Extrait fourni

------------------------------------------------

10 ans de conflit en Syrie, 2011 - 2015 : notre récit des 5 terribles premières années

Syrie, mars 2011. Les protestations du peuple pour la réforme de la démocratie se sont rapidement transformées en un conflit sanglant dans les rues syriennes. Cinq ans plus tard, tout le monde ne connaîtra que trop bien les horreurs de la guerre en Syrie. Voici notre récit de ces cinq premières années.

Mis à jour le lun, 03/15/2021 - 17:50

2011 - Manifestations de rue violemment réprimées, aucun accès aux zones touchées 

En 2011, de nombreux Syriens descendent dans la rue pour manifester et demander des réformes démocratiques. Le soulèvement évolue vite et ce qu’étaient des petites manifestations au commencement se transforment très rapidement en grand rassemblement massif au mois de mars. Les manifestants font face à des violences policières et militaires. Ils sont confrontés à des arrestations massives et une répression brutale. Des centaines de personnes meurent, des milliers sont blessées. Le soulèvement tourne au conflit et les Syriens commencent à fuir leurs villes, pour aller se réfugier dans d’autres zones de Syrie ou même dans d’autres pays de la région.

------------------------------------------------

Extrait des données
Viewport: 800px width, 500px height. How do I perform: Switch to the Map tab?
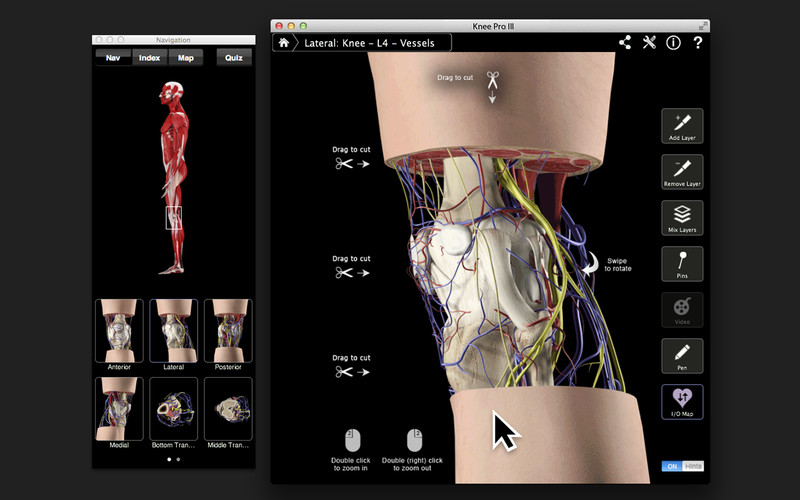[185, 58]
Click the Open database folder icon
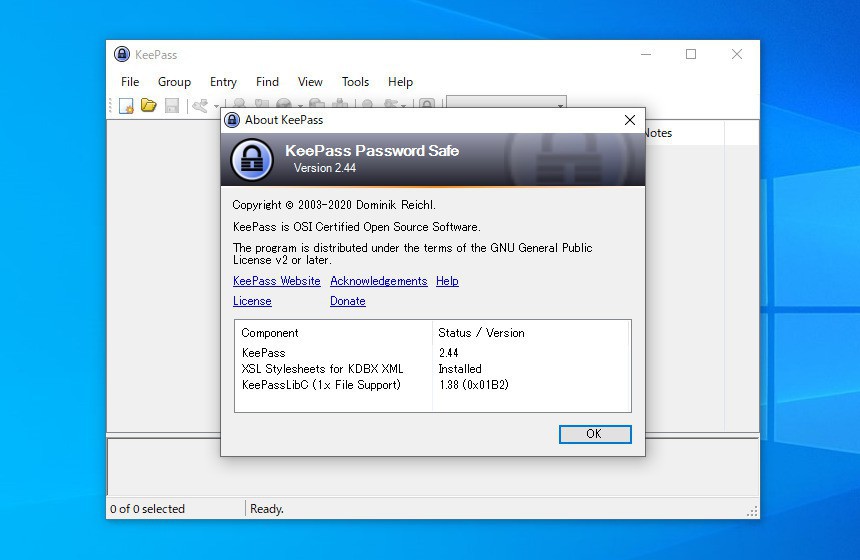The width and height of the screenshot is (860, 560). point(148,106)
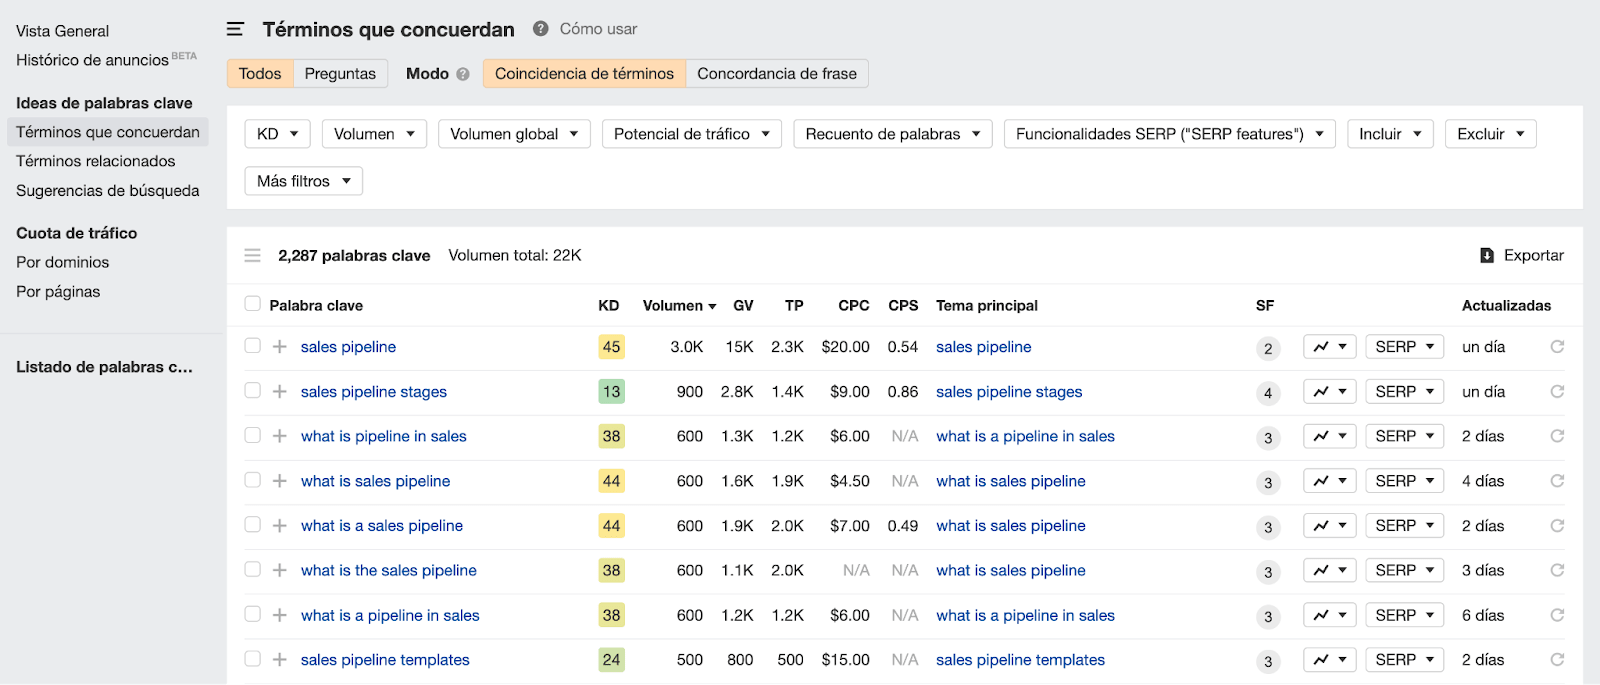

------------------------------------------------

Questions sur l'extrait
(1) En une à trois phrases, expliquez pourquoi, d'après l'extrait sur le conflit en Syrie, de nombreux Syriens descendent dans la rue en 2011.
(2) Reprenez l'extrait sur le conflit en Syrie à la suite de sa dernière phrase, s'il vous plaît.
Les données constituent un matériau distinct de l'extrait.

Réponses
(1) De nombreux Syriens descendent dans la rue en 2011 pour manifester et réclamer des réformes démocratiques. Le texte parle aussi de protestations du peuple pour la réforme de la démocratie.

(2)
Pour MSF, apporter un soutien médical à la population syrienne s’avère compliqué dès le début du conflit. En effet, depuis 2011 et jusqu’à aujourd’hui, MSF n’obtient pas l’autorisation de travailler dans les zones sous le contrôle du gouvernement syrien, malgré les nombreuses demandes pour avoir la permission de le faire. En conséquence, nos zones d’intervention ont toujours été dans les zones hors du contrôle du gouvernement.

Malgré cela, MSF est en mesure d’apporter une assistance médicale aux personnes dans le besoin en Syrie, en soutenant notamment des réseaux de docteurs syriens et en faisant des donations de matériel médical et de première nécessité à des hôpitaux de campagne et cliniques dans les provinces de Homs, Idlib, Hama et Dara’. Comme nous ne pouvons pas accéder à Damas, la capitale, nous faisons des donations au Croissant-Rouge Syrien, en réponse à l’augmentation des besoins médicaux et au manque de matériel médical dans la ville.

Premiers réfugiés et déplacés internes en 2011

Dans les pays voisins comme le Liban ou la Jordanie, MSF commence à apporter son soutien aux Syriens qui ont besoin de soins médicaux, puisque ces derniers ne sont pas disponibles en Syrie. Nous montons aussi d'autres projets pour porter assistance aux réfugiés qui ont fui la violence en Syrie.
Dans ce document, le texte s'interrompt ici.